►

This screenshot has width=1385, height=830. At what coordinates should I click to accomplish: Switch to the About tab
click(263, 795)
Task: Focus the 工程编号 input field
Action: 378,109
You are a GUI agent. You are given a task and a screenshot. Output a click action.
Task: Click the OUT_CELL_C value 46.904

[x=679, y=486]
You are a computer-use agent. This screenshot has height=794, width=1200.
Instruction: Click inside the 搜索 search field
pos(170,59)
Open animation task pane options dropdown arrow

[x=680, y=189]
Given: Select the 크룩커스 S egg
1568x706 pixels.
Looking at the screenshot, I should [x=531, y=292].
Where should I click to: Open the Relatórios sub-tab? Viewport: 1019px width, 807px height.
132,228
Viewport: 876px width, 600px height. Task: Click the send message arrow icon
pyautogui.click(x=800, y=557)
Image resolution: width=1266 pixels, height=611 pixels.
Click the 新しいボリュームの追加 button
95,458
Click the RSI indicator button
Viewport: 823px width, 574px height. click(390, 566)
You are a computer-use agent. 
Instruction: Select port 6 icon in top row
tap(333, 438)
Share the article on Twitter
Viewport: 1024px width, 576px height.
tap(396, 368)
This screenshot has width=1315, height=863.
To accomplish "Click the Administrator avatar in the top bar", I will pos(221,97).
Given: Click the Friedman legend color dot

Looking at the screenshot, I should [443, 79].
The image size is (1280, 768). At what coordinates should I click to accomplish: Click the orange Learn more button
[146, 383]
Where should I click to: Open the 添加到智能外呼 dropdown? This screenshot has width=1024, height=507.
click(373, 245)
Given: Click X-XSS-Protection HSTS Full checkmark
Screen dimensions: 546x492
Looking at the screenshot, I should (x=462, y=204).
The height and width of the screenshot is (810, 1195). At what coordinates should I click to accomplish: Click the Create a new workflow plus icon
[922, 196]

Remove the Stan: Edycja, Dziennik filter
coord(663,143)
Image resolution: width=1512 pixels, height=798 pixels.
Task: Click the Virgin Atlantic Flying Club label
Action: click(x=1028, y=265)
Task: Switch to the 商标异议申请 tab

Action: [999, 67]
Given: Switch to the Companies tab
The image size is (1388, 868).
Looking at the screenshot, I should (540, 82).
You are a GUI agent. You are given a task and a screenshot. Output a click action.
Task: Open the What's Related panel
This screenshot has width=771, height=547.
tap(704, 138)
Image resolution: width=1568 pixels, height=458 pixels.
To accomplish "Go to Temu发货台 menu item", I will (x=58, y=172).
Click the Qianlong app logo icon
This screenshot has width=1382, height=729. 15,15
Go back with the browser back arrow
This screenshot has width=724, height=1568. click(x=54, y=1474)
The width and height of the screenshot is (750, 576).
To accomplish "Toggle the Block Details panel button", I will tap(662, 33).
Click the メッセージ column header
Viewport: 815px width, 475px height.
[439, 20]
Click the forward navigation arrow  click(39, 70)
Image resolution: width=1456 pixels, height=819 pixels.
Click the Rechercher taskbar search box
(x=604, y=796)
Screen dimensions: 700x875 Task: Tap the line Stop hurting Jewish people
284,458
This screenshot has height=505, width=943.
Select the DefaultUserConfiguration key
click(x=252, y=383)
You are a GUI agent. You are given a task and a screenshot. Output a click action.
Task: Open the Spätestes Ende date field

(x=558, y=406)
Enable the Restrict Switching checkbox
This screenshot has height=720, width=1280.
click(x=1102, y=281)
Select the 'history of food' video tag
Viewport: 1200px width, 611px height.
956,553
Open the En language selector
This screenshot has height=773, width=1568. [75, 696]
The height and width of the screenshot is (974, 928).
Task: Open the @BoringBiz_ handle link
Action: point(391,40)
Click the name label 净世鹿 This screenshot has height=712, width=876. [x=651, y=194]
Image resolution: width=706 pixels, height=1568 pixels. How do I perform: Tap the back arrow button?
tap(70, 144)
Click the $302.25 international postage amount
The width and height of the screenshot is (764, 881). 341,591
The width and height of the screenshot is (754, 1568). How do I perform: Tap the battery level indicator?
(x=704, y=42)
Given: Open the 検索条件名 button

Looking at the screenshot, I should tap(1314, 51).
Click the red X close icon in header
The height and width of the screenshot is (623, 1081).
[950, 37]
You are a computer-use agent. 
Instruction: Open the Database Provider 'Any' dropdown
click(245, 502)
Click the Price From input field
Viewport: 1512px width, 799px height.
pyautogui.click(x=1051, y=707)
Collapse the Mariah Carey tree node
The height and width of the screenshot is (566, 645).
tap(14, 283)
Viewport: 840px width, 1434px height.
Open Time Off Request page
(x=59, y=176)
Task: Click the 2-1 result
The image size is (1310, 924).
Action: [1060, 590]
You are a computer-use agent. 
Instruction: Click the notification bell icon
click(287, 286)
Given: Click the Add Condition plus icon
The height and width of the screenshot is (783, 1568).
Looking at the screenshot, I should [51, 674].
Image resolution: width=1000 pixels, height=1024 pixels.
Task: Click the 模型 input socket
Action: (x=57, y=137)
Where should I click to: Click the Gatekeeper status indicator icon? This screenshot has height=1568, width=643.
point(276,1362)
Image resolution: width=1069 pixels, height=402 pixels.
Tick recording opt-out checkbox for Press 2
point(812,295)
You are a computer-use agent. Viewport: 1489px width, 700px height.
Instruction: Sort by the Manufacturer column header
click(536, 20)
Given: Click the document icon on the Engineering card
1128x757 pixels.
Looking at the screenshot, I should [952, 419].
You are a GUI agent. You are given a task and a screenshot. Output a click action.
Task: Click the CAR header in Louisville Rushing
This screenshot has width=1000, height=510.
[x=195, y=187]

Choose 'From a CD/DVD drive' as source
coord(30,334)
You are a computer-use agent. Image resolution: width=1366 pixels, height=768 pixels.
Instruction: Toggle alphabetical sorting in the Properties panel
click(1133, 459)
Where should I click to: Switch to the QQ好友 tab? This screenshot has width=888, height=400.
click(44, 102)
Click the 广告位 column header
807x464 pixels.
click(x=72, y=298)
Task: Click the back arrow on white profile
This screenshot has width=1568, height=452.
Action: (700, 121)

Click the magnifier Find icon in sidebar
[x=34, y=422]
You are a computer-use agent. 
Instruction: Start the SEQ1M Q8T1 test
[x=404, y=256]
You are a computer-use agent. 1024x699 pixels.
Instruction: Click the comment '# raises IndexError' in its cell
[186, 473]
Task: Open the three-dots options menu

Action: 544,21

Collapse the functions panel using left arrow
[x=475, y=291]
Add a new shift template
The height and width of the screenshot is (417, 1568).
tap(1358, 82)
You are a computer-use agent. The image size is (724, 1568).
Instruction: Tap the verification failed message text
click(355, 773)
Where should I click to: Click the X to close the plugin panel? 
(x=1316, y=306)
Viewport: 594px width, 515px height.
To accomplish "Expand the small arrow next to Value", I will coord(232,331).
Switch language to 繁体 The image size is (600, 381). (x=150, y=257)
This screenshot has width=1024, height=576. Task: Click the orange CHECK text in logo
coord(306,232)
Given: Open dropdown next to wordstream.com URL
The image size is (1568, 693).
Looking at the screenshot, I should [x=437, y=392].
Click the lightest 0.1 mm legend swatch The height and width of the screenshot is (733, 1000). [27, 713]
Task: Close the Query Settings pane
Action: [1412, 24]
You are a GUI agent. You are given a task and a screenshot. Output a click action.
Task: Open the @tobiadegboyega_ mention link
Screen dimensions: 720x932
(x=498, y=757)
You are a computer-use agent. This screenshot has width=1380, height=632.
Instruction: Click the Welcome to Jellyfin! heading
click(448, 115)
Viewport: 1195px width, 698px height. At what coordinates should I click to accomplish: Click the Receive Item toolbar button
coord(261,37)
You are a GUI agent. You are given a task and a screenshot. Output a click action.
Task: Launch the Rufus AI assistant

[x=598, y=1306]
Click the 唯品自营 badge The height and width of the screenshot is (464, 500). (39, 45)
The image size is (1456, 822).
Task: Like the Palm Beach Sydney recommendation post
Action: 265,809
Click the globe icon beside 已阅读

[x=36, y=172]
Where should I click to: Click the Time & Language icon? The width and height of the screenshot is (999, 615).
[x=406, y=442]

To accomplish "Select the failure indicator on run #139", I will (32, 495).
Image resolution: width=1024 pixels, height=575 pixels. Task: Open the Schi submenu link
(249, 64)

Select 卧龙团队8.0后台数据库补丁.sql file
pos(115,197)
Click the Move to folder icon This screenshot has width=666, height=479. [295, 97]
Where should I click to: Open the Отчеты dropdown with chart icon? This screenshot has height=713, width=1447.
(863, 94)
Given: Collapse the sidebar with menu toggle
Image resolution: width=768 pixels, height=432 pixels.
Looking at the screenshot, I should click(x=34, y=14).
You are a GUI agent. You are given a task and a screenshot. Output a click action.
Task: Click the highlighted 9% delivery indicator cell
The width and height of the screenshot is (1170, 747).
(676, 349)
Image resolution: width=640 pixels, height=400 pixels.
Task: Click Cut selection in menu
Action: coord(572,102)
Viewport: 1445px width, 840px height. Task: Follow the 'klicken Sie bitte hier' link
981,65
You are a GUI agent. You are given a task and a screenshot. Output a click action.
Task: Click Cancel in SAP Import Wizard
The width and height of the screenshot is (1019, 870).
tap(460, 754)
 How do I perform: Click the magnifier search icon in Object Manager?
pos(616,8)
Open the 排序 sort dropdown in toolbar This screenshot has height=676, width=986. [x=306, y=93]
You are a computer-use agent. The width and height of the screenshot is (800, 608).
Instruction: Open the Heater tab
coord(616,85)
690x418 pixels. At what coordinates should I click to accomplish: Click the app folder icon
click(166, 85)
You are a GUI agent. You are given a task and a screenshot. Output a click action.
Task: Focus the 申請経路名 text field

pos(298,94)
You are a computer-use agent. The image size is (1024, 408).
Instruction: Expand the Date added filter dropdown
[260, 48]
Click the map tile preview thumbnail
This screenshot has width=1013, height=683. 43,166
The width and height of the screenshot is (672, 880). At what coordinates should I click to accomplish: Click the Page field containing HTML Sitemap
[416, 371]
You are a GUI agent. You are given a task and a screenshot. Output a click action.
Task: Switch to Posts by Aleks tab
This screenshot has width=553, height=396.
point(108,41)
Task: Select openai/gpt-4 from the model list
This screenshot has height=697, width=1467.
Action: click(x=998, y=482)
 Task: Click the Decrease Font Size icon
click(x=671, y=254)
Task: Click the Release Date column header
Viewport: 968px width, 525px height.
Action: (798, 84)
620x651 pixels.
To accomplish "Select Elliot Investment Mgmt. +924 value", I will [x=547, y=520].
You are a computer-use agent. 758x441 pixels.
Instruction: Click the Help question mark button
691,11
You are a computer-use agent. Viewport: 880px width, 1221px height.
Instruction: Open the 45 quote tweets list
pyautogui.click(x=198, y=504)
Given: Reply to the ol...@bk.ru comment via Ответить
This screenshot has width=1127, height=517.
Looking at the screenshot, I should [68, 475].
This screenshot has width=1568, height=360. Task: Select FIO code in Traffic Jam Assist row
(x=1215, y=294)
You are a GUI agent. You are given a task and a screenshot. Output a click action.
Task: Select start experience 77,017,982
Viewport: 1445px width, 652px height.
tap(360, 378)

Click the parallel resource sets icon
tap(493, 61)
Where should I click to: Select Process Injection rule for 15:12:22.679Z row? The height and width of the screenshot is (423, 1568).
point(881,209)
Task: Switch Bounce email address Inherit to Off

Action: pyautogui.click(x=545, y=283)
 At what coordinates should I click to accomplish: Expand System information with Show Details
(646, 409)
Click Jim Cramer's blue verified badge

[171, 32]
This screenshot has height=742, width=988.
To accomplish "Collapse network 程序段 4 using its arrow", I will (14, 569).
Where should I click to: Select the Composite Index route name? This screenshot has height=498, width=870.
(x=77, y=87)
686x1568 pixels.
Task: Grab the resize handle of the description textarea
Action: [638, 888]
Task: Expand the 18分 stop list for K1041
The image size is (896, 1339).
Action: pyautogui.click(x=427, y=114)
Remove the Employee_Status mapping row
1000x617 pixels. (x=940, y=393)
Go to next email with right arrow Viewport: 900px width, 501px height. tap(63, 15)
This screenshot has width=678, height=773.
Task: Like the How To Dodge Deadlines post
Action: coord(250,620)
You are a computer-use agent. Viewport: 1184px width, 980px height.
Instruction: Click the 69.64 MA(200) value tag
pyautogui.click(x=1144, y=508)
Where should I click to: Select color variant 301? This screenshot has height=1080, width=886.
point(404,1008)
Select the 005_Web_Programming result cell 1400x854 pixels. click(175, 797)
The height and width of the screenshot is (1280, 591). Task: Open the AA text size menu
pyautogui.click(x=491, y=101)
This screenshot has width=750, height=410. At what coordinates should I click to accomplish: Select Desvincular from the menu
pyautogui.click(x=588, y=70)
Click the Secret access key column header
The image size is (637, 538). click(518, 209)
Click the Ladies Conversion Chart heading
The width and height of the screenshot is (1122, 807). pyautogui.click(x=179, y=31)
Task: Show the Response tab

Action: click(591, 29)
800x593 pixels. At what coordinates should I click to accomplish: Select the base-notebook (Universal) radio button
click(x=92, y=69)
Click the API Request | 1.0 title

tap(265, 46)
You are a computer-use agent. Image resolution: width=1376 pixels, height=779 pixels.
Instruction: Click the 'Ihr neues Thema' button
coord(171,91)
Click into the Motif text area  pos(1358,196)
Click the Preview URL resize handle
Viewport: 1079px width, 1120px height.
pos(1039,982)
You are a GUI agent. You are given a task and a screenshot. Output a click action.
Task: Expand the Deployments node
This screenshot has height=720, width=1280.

◄

DIRECTIONS> Give back exactly the lines from the line containing "Task: Expand the Deployments node" to the end of the entries, and no other lines.

RESULT OF THIS TASK>
Task: Expand the Deployments node
This screenshot has height=720, width=1280.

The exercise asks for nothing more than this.